Dataset content -
◆ ◆ ◆ ◆ ◆ ◆ ◆
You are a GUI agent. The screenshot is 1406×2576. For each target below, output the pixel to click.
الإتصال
◆ ◆ ◆ ◆ ◆ ◆ ◆
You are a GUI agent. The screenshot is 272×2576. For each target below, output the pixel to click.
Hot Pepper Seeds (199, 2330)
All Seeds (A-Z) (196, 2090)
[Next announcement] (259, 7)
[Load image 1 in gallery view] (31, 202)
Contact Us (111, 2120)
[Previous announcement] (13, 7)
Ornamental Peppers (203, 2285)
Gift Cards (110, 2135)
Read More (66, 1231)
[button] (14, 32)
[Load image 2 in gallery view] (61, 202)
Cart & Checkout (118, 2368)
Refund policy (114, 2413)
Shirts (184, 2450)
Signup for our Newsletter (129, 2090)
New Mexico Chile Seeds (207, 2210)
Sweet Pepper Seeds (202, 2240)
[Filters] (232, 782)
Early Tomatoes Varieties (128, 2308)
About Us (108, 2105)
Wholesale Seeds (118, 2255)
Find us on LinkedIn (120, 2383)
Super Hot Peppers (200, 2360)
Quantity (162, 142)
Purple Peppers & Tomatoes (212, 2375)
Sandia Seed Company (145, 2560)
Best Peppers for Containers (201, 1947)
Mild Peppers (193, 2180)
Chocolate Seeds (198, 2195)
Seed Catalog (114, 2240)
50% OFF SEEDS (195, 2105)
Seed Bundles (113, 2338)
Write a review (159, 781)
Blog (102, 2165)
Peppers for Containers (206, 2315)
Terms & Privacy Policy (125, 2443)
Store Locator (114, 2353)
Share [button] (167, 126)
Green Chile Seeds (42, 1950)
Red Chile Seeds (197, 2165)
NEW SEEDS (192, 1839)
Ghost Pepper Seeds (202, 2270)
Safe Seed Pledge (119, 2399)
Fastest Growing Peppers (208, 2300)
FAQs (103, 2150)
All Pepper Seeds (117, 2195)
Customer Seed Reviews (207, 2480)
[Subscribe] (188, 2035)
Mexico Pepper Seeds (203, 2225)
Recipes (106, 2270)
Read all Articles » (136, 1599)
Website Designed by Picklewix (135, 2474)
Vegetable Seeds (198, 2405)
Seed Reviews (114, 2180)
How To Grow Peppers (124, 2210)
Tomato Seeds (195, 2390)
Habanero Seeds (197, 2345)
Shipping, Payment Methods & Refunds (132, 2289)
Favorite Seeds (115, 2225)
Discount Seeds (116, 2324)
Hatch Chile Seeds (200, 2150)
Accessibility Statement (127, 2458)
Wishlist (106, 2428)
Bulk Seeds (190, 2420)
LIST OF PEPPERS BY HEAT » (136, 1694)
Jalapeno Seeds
◆ ◆ ◆ ◆ ◆ ◆ ◆
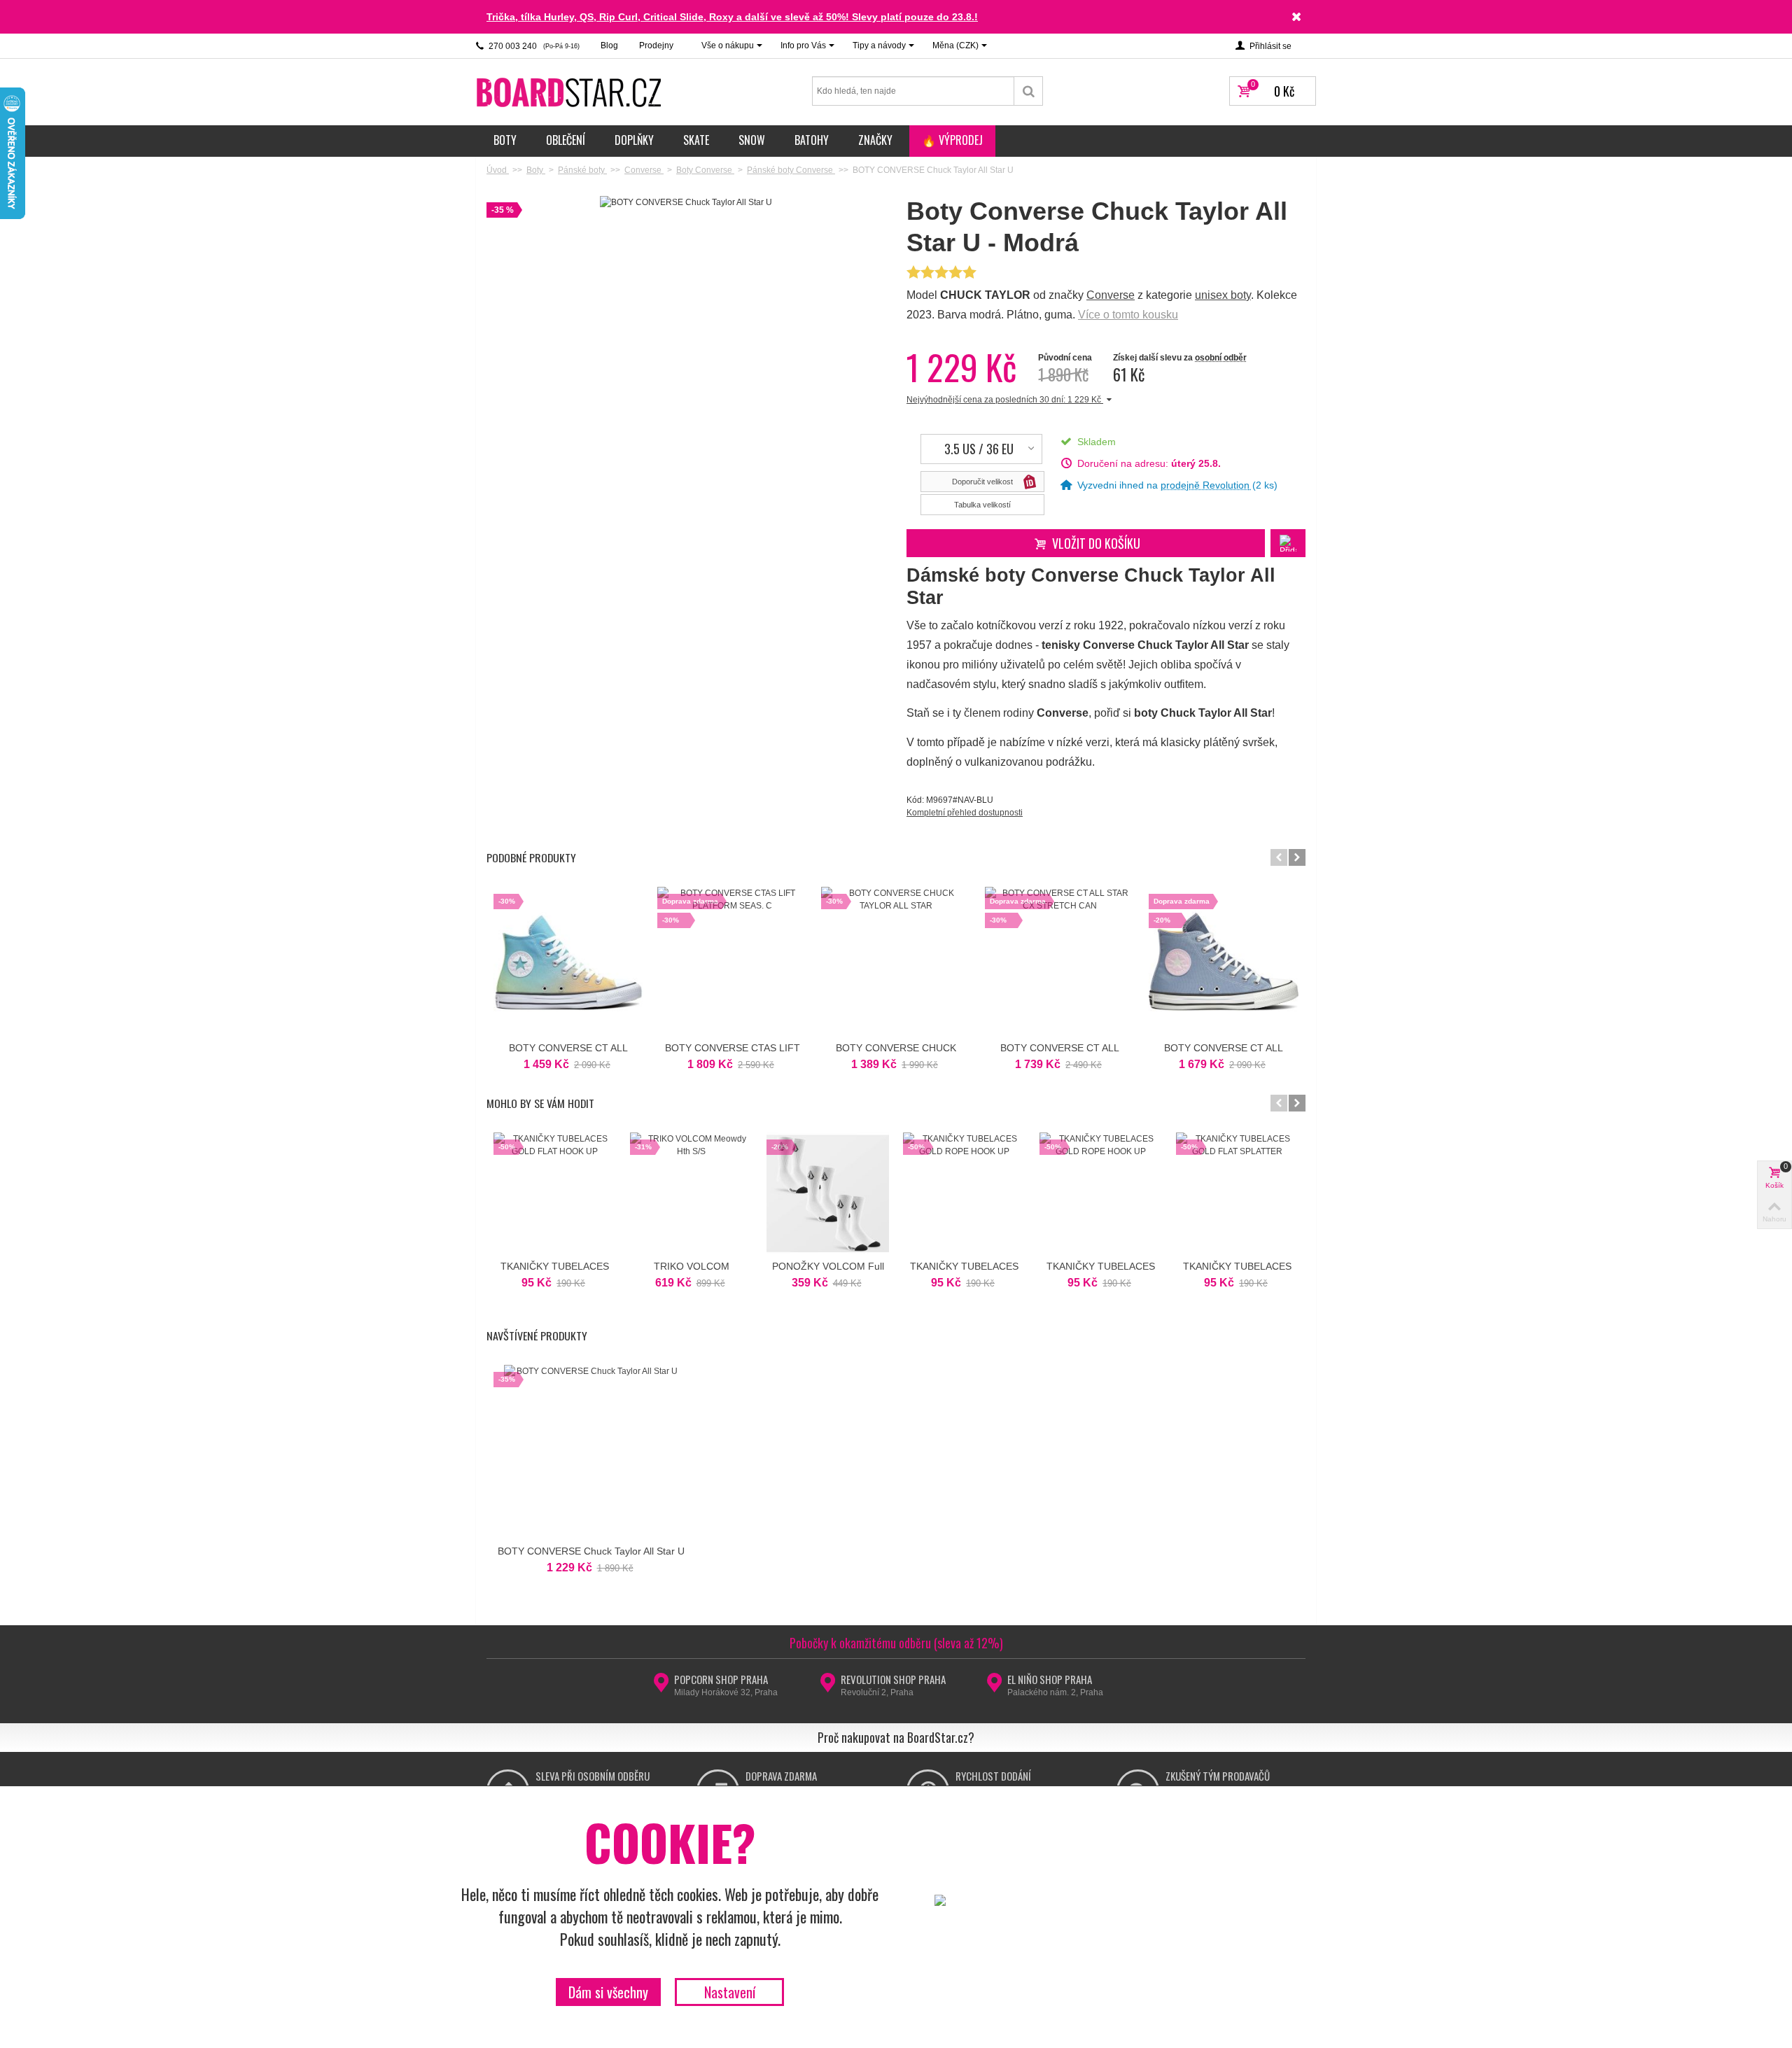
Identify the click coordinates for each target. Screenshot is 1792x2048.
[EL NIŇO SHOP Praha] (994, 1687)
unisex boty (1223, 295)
◆ ◆ ◆ ◆ ◆ ◆ ◆
Description of the task -
Print exactly the lines above, between the one holding "Share [button] (167, 126)" and the one holding "Read all Articles", inclusive, and nothing besides.

Exercise result -
Share [button] (167, 126)
Green Chile Seeds (42, 1950)
Red Chile Seeds (197, 2165)
NEW SEEDS (192, 1839)
Ghost Pepper Seeds (202, 2270)
Safe Seed Pledge (119, 2399)
Fastest Growing Peppers (208, 2300)
FAQs (103, 2150)
All Pepper Seeds (117, 2195)
Customer Seed Reviews (207, 2480)
[Subscribe] (188, 2035)
Mexico Pepper Seeds (203, 2225)
Recipes (106, 2270)
Read all Articles » (136, 1599)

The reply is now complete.